It has been 93 days since I went out for breakfast. That might not seem like a big deal, but I used to go out for breakfast twice a week. I used to meet up with friends & family, work three part-time jobs and attend church. Then COVID-19 hit and my world was altered. My safe zone became my 1680 square foot home and my neighborhood. I made trips to the grocery store when necessary – masked and using hand sanitizer when I reached my car. Venturing out of my safe zone brought up anxieties I didn’t realize were present. The first time I left the county, I felt like I was sneaking out of town.
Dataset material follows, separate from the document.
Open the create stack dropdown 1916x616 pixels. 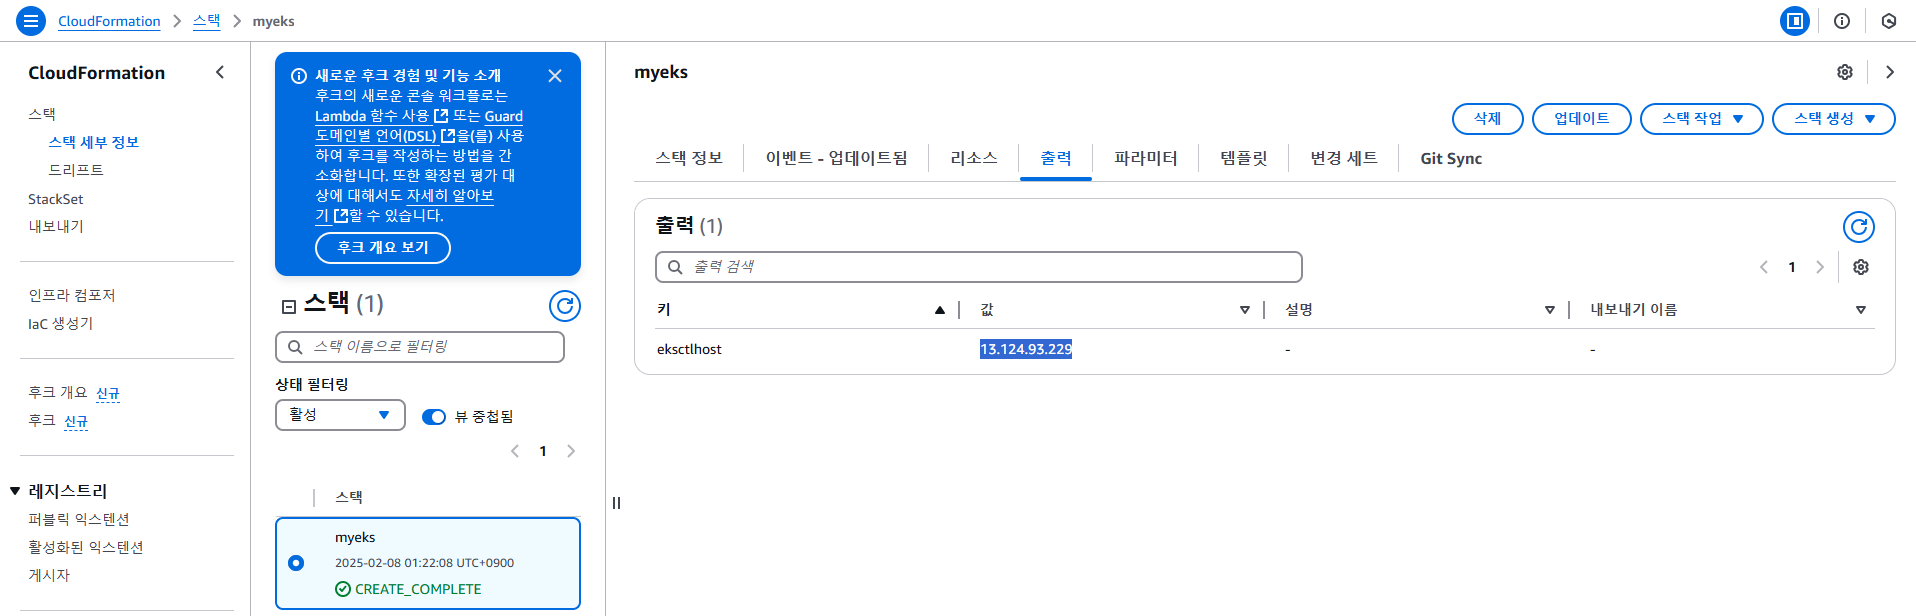click(x=1833, y=119)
As Lancaster County transitioned to yellow and began opening up, I thought my anxieties would subside. I have found, however, a different kind of anxiety. More stores are opening…but more people are out and about. And I’m noticing that many people have given up the notion of wearing masks. (That’s a whole other topic for discussion as to why they don’t wear them!) And then there are those that wear the masks, but improperly. (I nicely told the employee at UPS that the only thing his mask was protecting was his chin!)
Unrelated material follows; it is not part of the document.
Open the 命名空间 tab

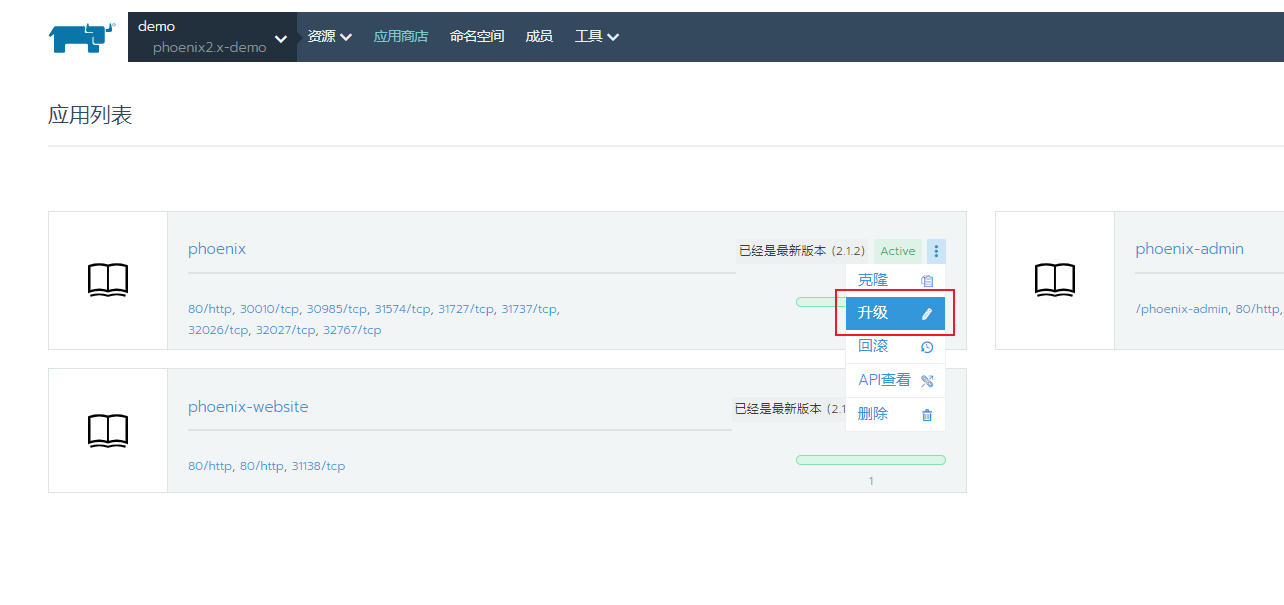477,37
Finding that balance between safety and paranoia is a slippery slope sometimes! I am constantly reminded that the one thing I have control over is me. So, I choose more carefully the times I run errands. I tend to walk through stores with my hands in my pockets and walk down empty aisles when I can. I’m more polite with other shoppers, stepping out of their way so they can pass. I create my own buffer and then breathe a sigh of relief when I return to my own safe zone.
As we navigate through this new normal, my hope is that we can be kind to one another. We don’t know what anxieties others may be dealing with…and we have no control over someone else. The best we can hope for is finding some balance in our everyday lives.